The housekeeper points to my battery and asks something. I know that word! It means scooter! Hao! They talk, and at this point I resort to Google Translate and the microphone button, which is sort of useful. I mean, it translated the following from Chinese: “Tomorrow you have the time you have time to play with us,” but that’s enough for me to understand that roughly these friendly housekeepers want to go hang out. But we don’t do well on time: “You played the national colors of day you go.” Maybe it’s the dialect – they don’t actually speak Mandarin Chinese here in Sichuan. They have their own dialect they use. I suggest after work, but we settle on “Another day we’ll play with you.”

Maybe in the near future, once I locate this Sephora and find the perfume and get this whole thing straightened out, I will go scooter driving with Du Rong and her friend.

I was going to walk to the movie theater tonight, but I feel intellectually exhausted. I mean, there’s only so much misunderstanding I can handle before I just give up. I don’t know if I want to venture into more confusion. It’s hard, and this language is not forgiving.

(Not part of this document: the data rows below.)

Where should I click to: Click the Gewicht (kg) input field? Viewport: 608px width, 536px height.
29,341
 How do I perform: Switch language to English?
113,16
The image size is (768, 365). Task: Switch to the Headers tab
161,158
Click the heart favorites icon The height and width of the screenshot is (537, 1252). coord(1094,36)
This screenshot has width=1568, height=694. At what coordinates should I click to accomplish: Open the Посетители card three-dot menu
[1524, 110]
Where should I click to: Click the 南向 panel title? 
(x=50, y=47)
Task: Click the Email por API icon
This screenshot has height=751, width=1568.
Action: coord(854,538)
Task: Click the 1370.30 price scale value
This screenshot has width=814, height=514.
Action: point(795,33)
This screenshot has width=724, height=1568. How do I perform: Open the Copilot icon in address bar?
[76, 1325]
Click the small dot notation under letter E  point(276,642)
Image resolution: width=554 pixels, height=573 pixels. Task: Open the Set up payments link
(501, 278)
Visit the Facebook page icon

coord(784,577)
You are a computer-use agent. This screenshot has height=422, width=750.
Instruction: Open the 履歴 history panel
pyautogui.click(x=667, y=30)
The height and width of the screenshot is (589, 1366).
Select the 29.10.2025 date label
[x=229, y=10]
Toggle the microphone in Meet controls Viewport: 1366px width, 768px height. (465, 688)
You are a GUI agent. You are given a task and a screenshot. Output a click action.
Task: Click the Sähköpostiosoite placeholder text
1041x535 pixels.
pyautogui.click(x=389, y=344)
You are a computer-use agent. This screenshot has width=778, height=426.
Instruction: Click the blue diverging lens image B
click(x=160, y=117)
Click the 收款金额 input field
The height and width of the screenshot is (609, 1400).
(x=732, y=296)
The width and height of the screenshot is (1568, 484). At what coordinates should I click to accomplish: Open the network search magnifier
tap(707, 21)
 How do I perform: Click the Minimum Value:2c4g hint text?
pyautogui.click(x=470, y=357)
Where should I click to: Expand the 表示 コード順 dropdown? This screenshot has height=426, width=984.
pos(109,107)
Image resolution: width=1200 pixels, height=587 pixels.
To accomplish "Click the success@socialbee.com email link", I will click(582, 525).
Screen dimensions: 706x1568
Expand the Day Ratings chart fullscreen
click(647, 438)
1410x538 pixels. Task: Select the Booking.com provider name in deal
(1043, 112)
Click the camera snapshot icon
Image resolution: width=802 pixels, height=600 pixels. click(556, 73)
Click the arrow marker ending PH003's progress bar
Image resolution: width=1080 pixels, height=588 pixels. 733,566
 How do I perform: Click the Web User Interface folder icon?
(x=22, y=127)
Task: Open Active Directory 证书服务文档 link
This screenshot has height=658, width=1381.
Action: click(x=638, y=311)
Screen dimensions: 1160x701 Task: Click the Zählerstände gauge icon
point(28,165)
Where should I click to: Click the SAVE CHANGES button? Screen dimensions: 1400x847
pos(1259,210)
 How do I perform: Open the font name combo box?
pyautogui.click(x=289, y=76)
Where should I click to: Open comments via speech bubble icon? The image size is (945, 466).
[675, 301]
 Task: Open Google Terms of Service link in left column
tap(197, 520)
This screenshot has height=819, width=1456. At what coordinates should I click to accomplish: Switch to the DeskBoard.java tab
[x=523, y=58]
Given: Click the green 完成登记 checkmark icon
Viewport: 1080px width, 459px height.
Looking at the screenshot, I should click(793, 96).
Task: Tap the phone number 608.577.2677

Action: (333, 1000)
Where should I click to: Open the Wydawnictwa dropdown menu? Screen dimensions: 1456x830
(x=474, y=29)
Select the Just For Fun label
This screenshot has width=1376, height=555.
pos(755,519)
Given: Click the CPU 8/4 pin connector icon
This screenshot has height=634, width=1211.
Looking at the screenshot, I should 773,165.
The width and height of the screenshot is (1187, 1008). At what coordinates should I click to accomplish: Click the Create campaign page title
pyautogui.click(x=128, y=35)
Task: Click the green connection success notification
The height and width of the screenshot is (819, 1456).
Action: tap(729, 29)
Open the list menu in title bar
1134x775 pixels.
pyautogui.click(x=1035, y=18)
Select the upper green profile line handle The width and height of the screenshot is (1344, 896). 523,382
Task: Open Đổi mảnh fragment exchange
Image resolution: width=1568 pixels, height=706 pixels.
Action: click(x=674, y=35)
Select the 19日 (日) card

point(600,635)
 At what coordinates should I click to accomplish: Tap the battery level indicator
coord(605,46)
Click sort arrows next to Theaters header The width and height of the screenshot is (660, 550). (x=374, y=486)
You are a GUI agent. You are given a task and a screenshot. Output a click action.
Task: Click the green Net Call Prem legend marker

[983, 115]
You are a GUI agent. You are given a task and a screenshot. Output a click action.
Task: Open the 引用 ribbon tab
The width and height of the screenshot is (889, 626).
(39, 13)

Although there was one other thing I did understand – I understood when Du Rong said that when I speak English, they don’t understand. I said I understand that they don’t understand. That I don’t understand Chinese. So let’s all not understand each other and smile!

 

 

Final update:

I think Du Rong is angry that she is not getting a 250 deal. No tea nor cups have been put in my room in two days. *Sigh* Road to Hell and all that…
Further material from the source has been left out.